Behdad Eghbali, Chelsea co-owner and co-founder of Clearlake Capital, said at the Sportico conference in October: "We think that there is a global pool of talent, and where that comes into play with multi-clubs is that you have pathways for players, where you're managing your content, you're managing your costs much more effectively and not buying the 30-year-old free agent.

"We think there is certainly a path to manage labour costs and, frankly, still produce a winning product using data and using the multi-club model. Multi-club, by the way, is an interesting tool for player trading. The ones that we have looked at who've done it successfully, Red Bull, £15m, £25m maybe £40m payroll for their largest clubs, they generate £50m to £100m per year in profit from player trading and player sales.

"For us, Portugal is an interesting market, the gateway to South America and European visas.
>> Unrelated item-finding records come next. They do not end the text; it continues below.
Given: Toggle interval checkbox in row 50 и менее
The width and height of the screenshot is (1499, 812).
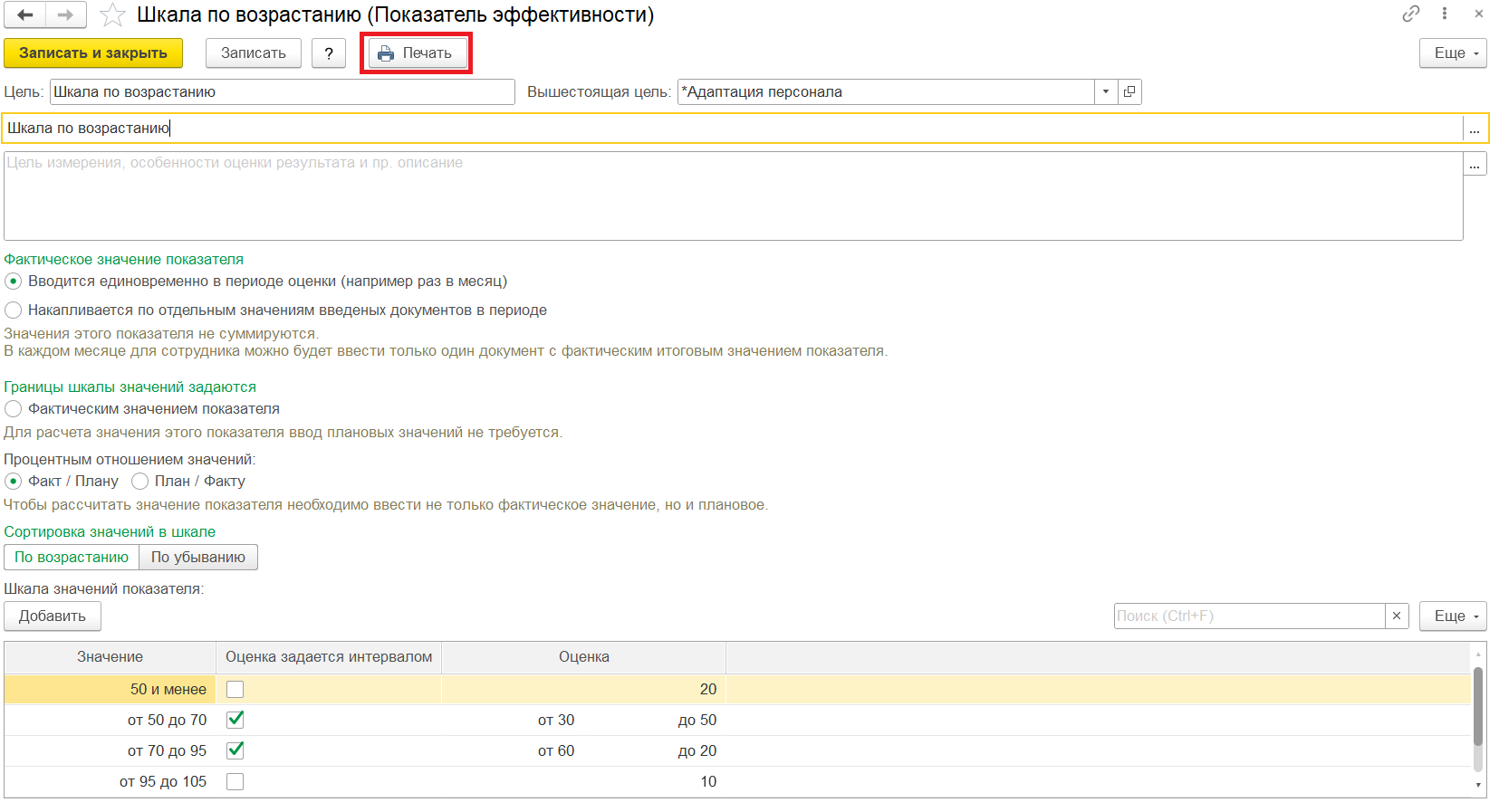Looking at the screenshot, I should (x=235, y=690).
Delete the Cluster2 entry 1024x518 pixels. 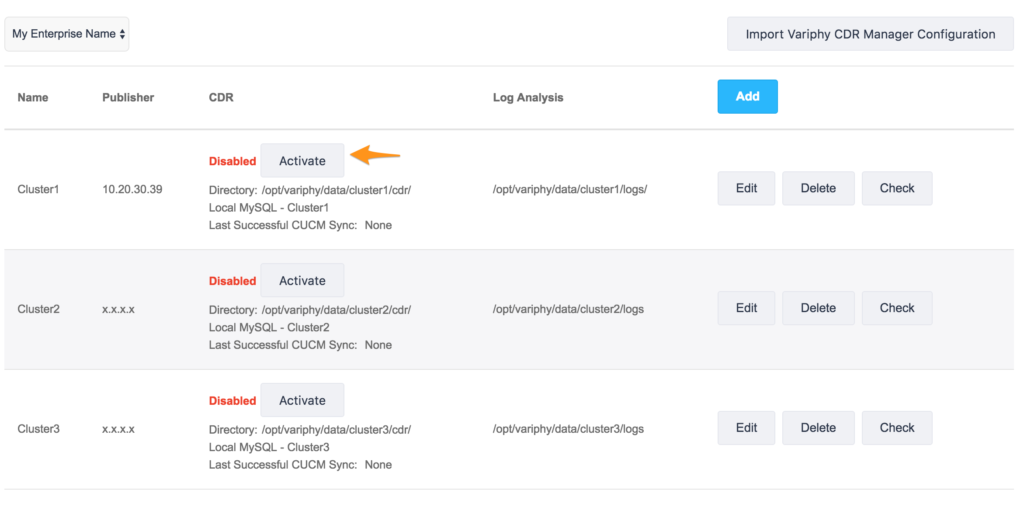[818, 308]
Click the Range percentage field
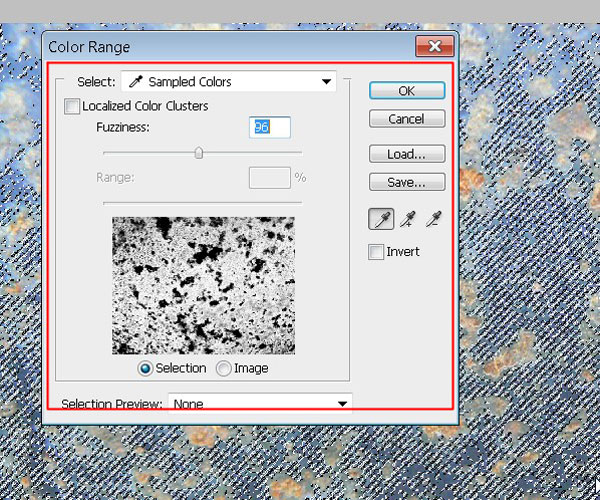Screen dimensions: 600x500 (268, 177)
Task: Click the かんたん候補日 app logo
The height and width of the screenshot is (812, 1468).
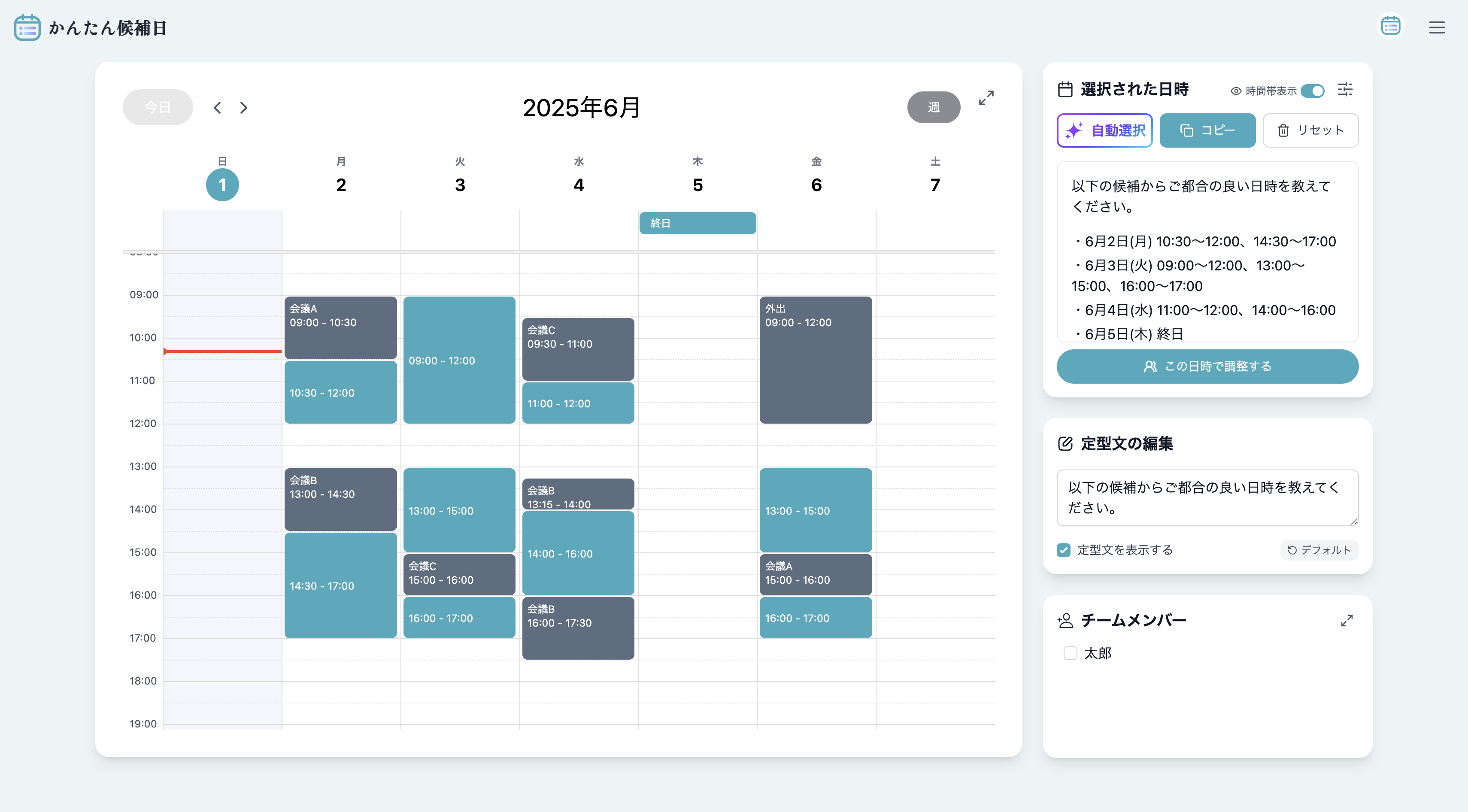Action: click(27, 27)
The French market is interesting given the quality of the league. Africa we think is a big, big market. The [Los Angeles] Dodgers (part-owned by Boehly) have an academy and farm team in Uganda. Looking at Africa as a market, it is an untapped market of talent that is close to Europe, time zones close to Europe. We are all teetering on the surface of where this is going to go."

There will be a number of potential avenues that could open up for FSG. There are partners that could come on board and aid the club's push to generate greater revenues by unlocking some of the latent value that exists in Premier League football through leveraging the club's global status to greater effect, and better monetising their global fans, something that would raise more money for re-investment in the team. Then there are the partners who could provide capital as well as the ability to better align with their strategic football objectives. There are then those who will simply be willing to invest and wait for returns when the club is sold, they hope, for a higher price in the future. Then there is the option of FSG simply taking a major offer and walking away altogether.

Strategic partners is understood to remain the preference, US sources have continued to tell the ECHO, although if someone is willing to go pay a very big asking price there can be nothing taken off the table.